(Supplied text)

Understanding the challenges of losing military comrades, friends or family.
The Grief Process: Understanding the stages of grieving and the impact of bereavement on individuals and families.
Types of Loss: Understanding the various types of loss that individuals may experience (e.g. death, divorce, separation) and how they may differ.
Cultural Perspectives: Grief and loss can be experienced differently across cultures and it is important to understand these differences in order to provide culturally sensitive support.
Coping Mechanisms: Learning about the various coping mechanisms that individuals may use to deal with their grief and how to support these efforts.
Trauma: Understanding the impact of trauma on grief and loss and how to support individuals who have experienced trauma.
Resilience: Understanding the concept of resilience and how it can be fostered in individuals experiencing grief and loss.
Spiritual and Religious Perspectives: Grief and loss can have a significant impact on an individual's spiritual beliefs and it is important to understand these beliefs in order to provide holistic support.

(End Supplied text)
(Information)

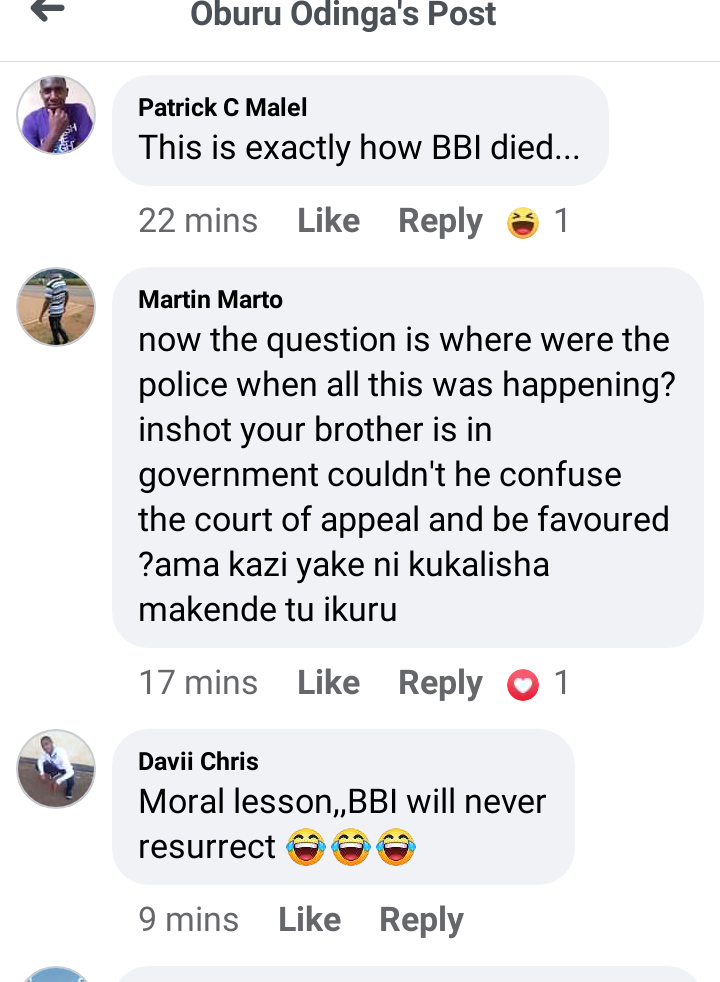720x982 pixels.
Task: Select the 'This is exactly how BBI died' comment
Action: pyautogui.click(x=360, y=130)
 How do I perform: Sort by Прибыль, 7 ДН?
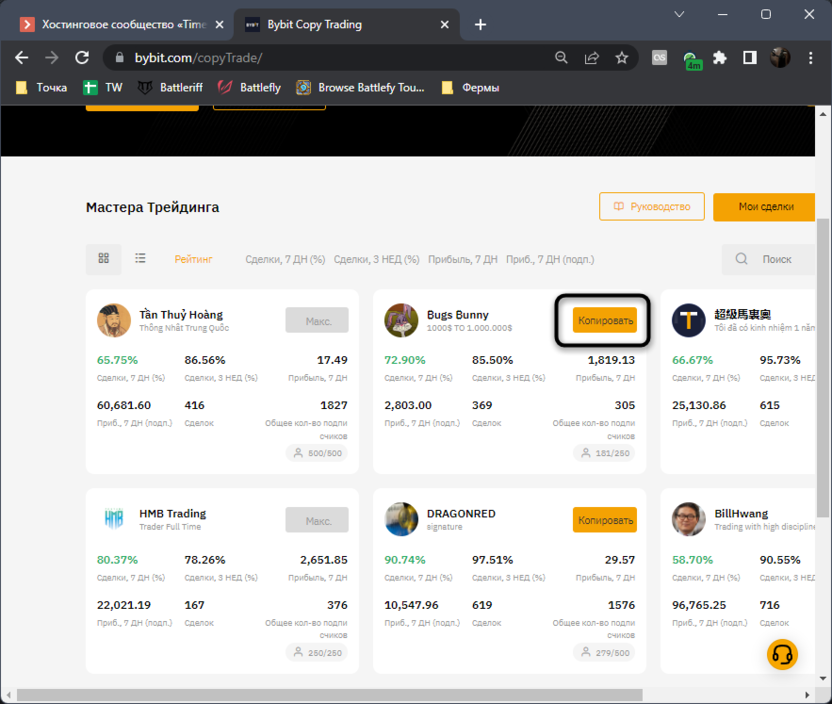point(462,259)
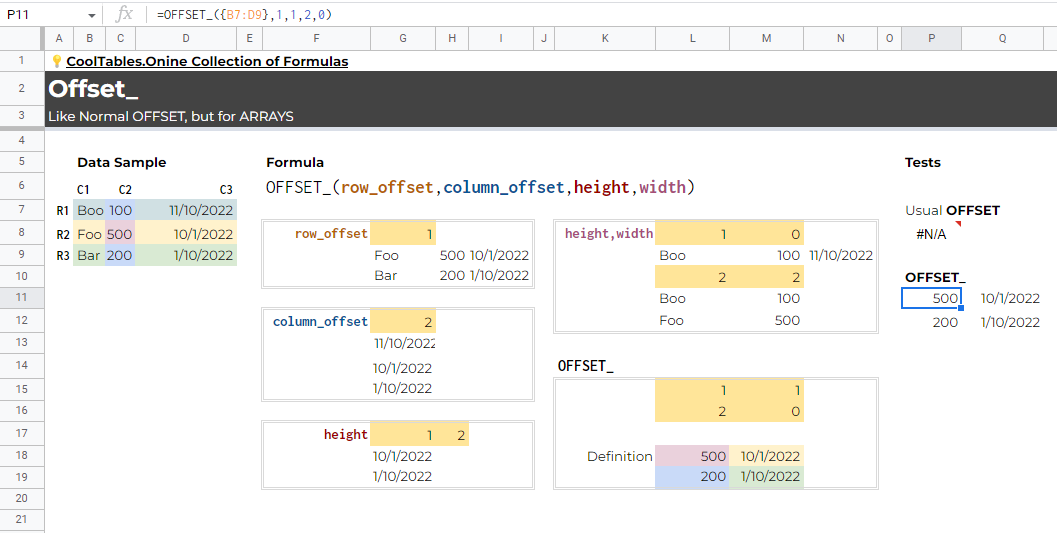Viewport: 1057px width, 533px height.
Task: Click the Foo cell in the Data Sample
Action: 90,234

(End Information)

Problem details: Which three types of loss does the grief and loss overview give as examples?

Response to this task: Death, divorce, and separation.